Ich habe noch nie was Kluges über das Wesen des Angelns von Verbanditenseite gehört - das zu übertreffen ist also echt nicht schwer...


----------



## Thomas9904 (7. Juni 2017)

*AW: Angeln war seine Rettung - Rapper Marteria im Interview*

;-)))))))


----------



## DerHausmeister (7. Juni 2017)

*AW: Angeln war seine Rettung - Rapper Marteria im Interview*

Ohne jetzt komplett das Thema abschweifen zu lassen.
Ist ein ganz nettes Interview, geht auch etwas mehr über seine Musik und das drumherum. 
Verfolge dieses ganze Thema aber auch schon länger, habe daher wohl auch einen anderen Blickwinkel. Wahrscheinlich ist das auch weniger die Musikrichtung der Mehrheit im Board. Für mich ist aber diese ganze Kultur / Musik ein nicht unerheblicher Teil meiner Jugend gewesen. Umso schöner, dass es mittlerweile sogar Brücken zum besten Hobby der Welt schlägt 

https://www.youtube.com/watch?v=OPmLzxS5iJM 

Lustigerweise dreht sich dieses Format darüber, dass im Auto gekifft wird und dann halt über Gott und die Welt geredet wird. Finde hier sieht man auch, das er wirklich ein sehr angenehmer Zeitgenosse ist.
Das hatte ich in Bezug auf das Interview gemeint. 
Wie gesagt, habe damit absolut kein Problem, lediglich der Vollständigkeit halber. 

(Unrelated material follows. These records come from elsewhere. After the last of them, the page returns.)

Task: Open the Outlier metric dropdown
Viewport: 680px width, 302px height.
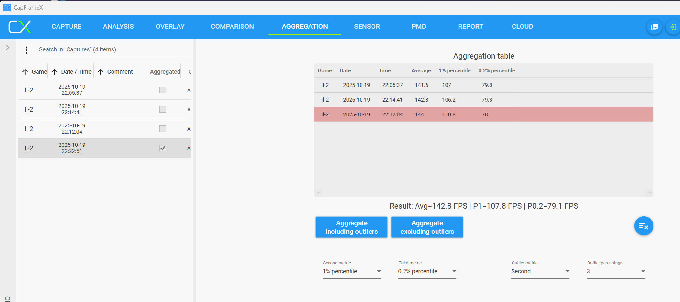Action: click(540, 271)
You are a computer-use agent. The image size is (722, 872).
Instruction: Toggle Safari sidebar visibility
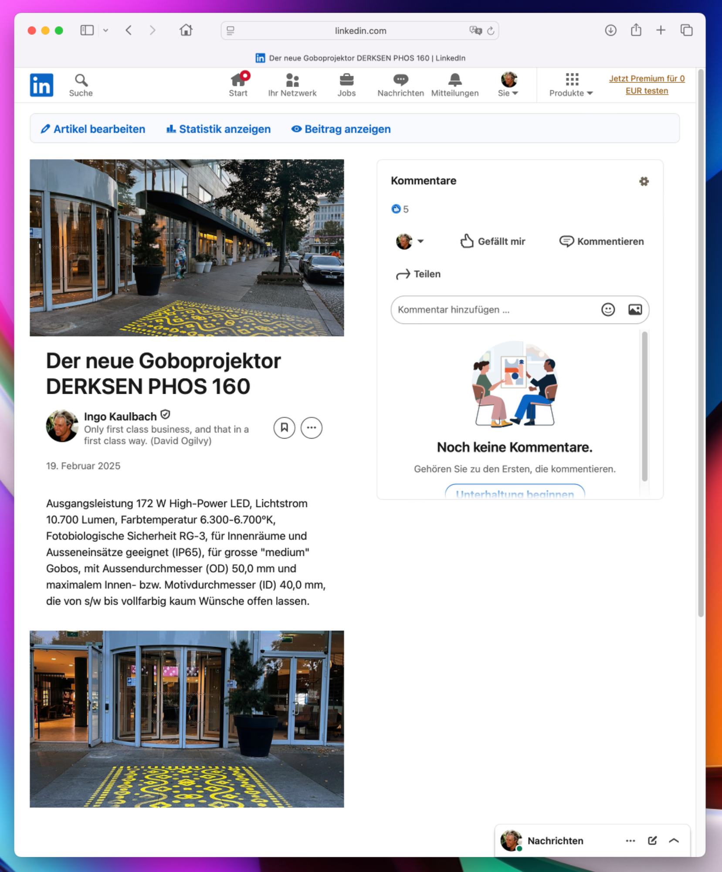point(87,31)
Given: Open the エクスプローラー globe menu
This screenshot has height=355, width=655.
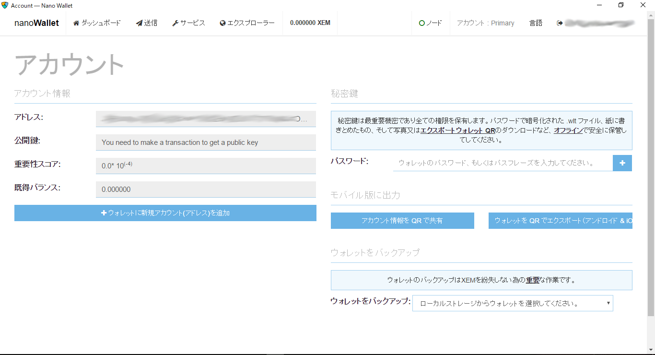Looking at the screenshot, I should pyautogui.click(x=222, y=23).
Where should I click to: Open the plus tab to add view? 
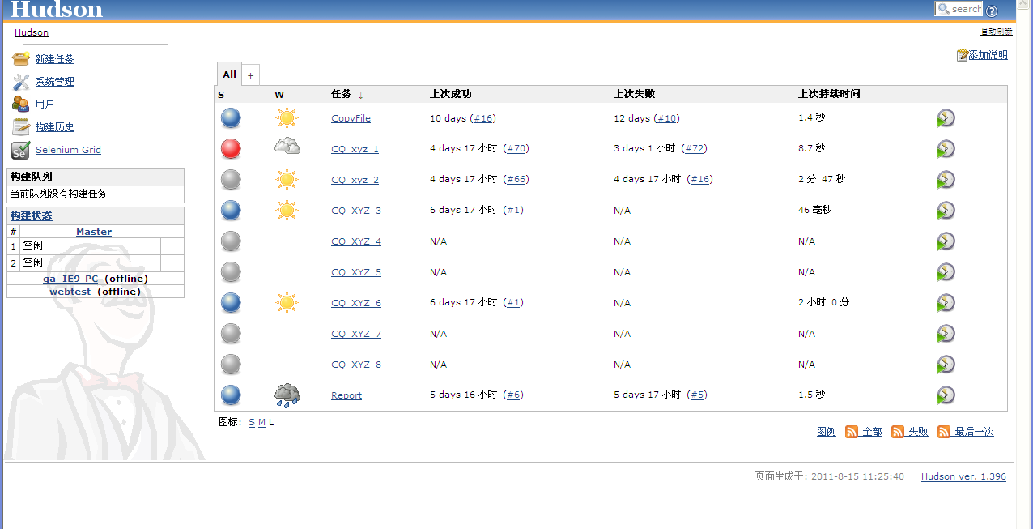pos(250,75)
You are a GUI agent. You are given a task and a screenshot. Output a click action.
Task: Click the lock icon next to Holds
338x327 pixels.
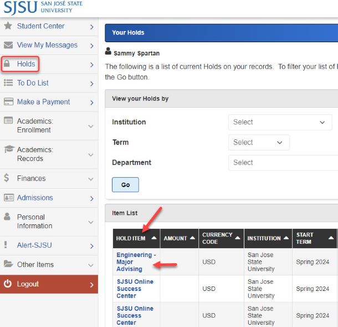point(7,64)
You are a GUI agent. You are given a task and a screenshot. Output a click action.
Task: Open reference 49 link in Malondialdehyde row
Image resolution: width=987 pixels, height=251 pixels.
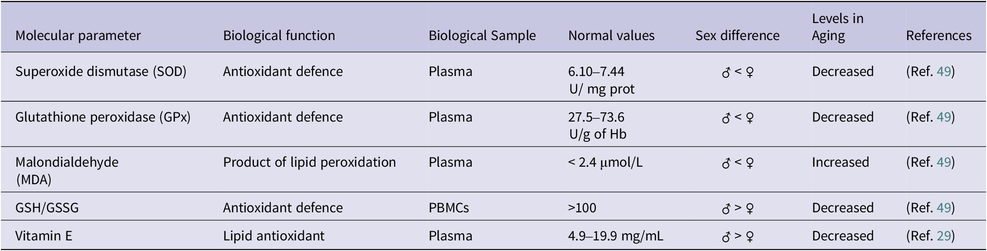tap(944, 163)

Zu dem Thema, er wäre nicht so bekannt. Zumindest in meiner Altersgruppe hat er ziemlich viele Fans und auch die Verkäufe sind nennenswert. Glaube einen authentischeren Angler für "Laien" gibt es nicht. Halt alles etwas Bodenständiger. Im Vergleich zu manchen Videos auf Youtube, die wie eine halbe Wissenschaft rüberkommen.


----------



## Thomas9904 (8. Juni 2017)

*AW: Angeln war seine Rettung - Rapper Marteria im Interview*



DerHausmeister schrieb:


> Wahrscheinlich ist das auch weniger die Musikrichtung der Mehrheit im Board.


Habe ich ja schon öfter geschrieben, dass meine Musik etwas älter ist (ich ja auch ;-))
Hier aus der Geburtsstunde des Rock`n Roll noch lange vor Bill Haley, Chuck Berry und Elvis 
[youtube1][/youtube1]

Und zu meiner Zeit waren die damaligen alten Säcke mit der "Negermusik" überfordert und konnten sich nicht vorstellen, dass ausser mir das noch jemand freiwillig hört..

Daher danke für die Infos...


----------